Requirements
Print the records verbatim from the line containing "Screen dimensions: 1280x720" through the end of the records, including both ends. Leave out the pictures.

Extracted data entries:
— Begin —
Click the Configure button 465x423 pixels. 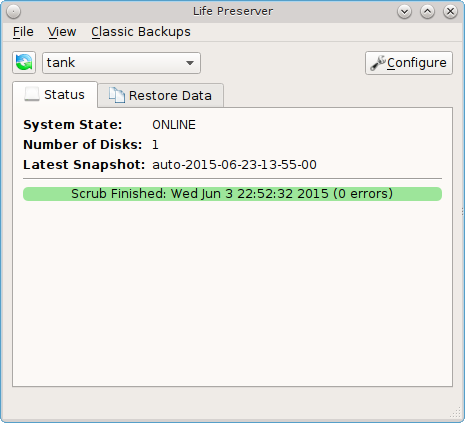(409, 63)
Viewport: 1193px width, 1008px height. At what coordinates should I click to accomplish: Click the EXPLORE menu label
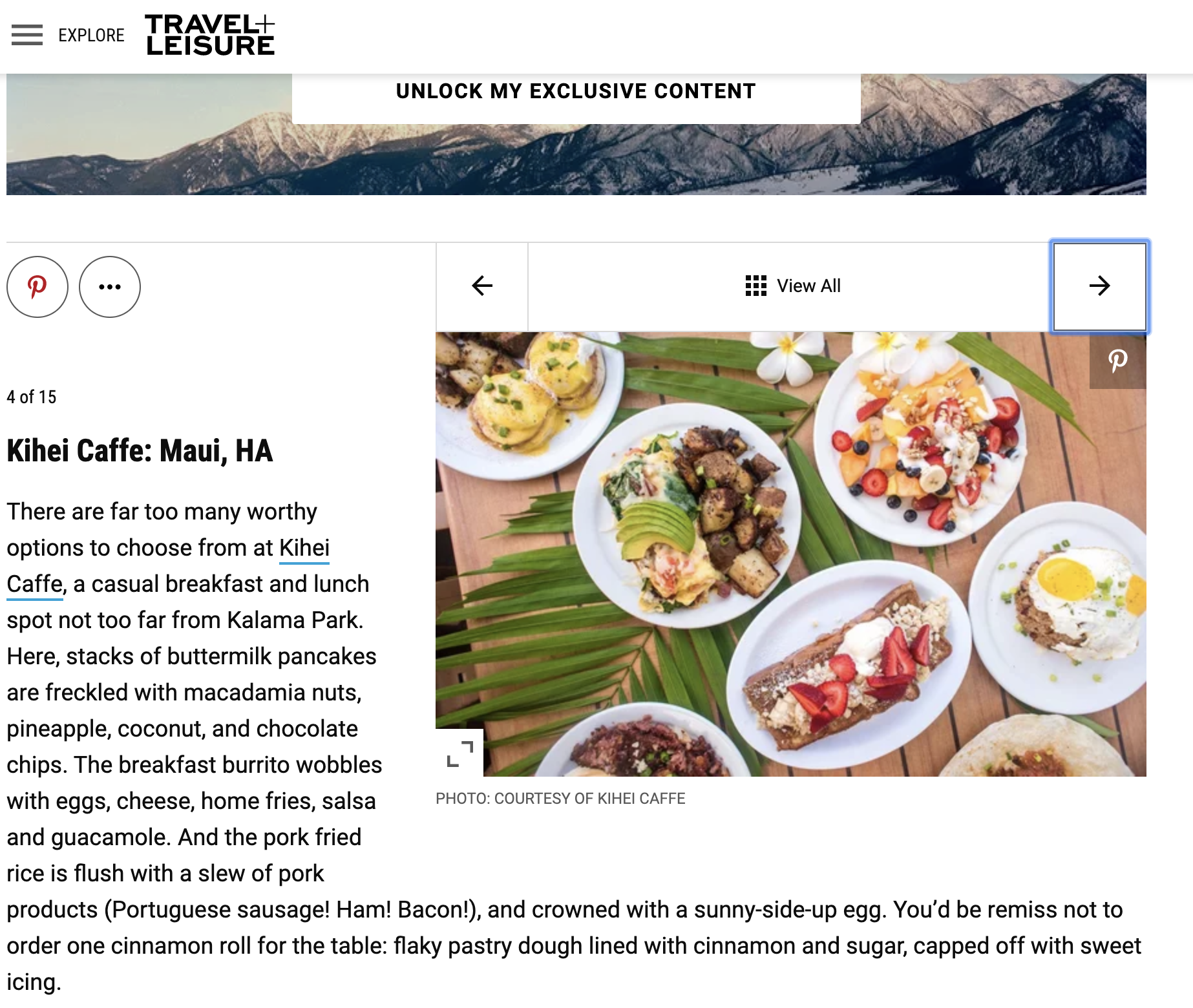[x=91, y=35]
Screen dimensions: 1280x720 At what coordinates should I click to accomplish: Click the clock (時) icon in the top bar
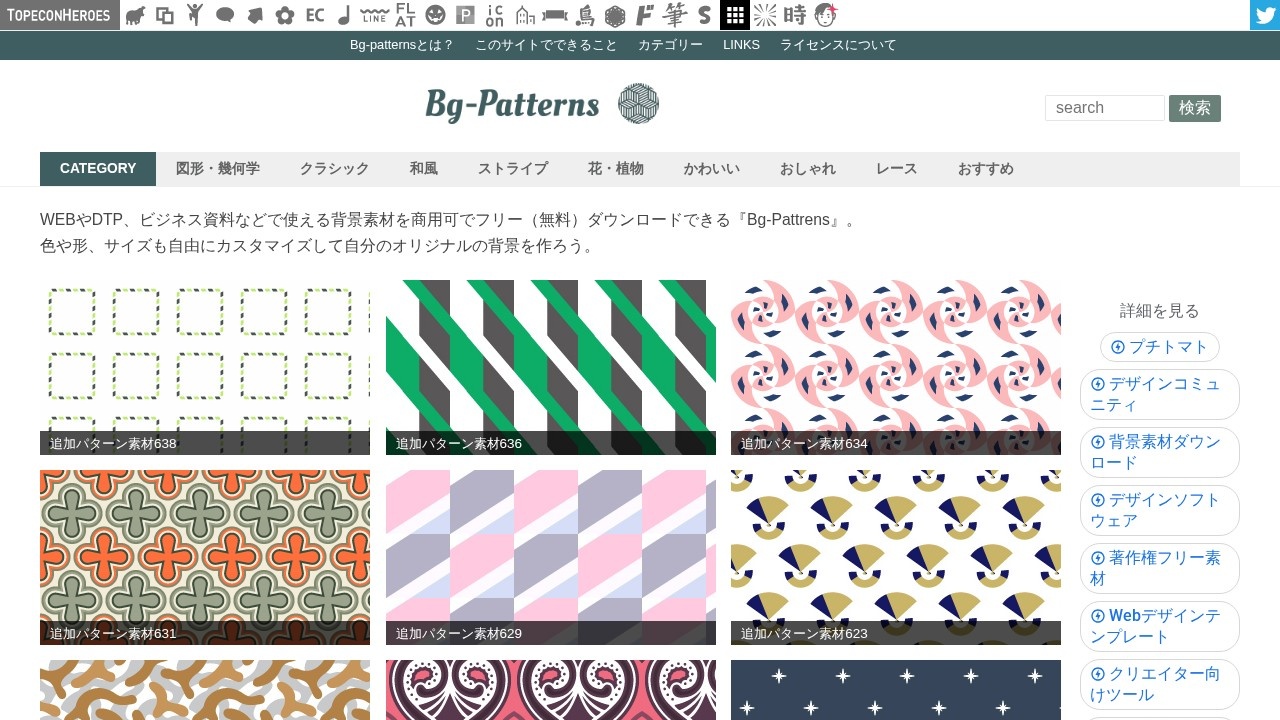point(794,15)
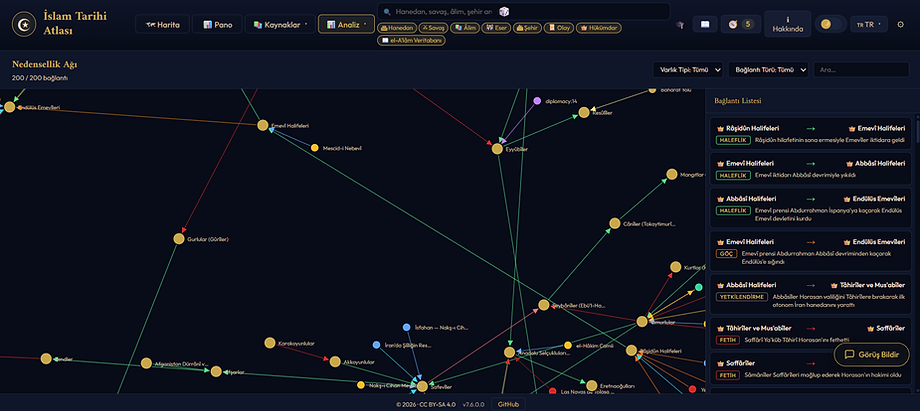Image resolution: width=920 pixels, height=411 pixels.
Task: Click the Gurlular (Gûrîler) node dot
Action: click(x=179, y=239)
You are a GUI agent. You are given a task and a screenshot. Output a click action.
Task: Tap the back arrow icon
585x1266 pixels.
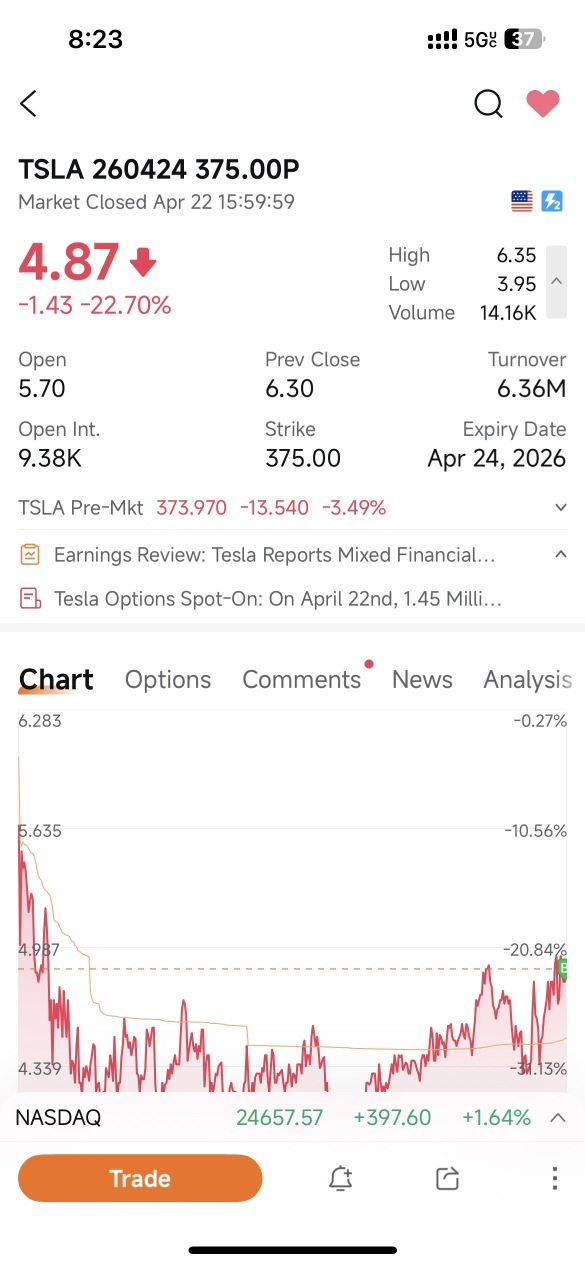(x=28, y=103)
— End —
Final result
Screen dimensions: 1280x720 At what coordinates should I click to accomplish: Click the clock (時) icon in the top bar
point(794,15)
Image resolution: width=920 pixels, height=411 pixels.
Task: Click the Gurlular (Gûrîler) node dot
Action: click(x=179, y=239)
You are a GUI agent. You are given a task and a screenshot. Output a click action.
Task: Tap the back arrow icon
585x1266 pixels.
(x=28, y=103)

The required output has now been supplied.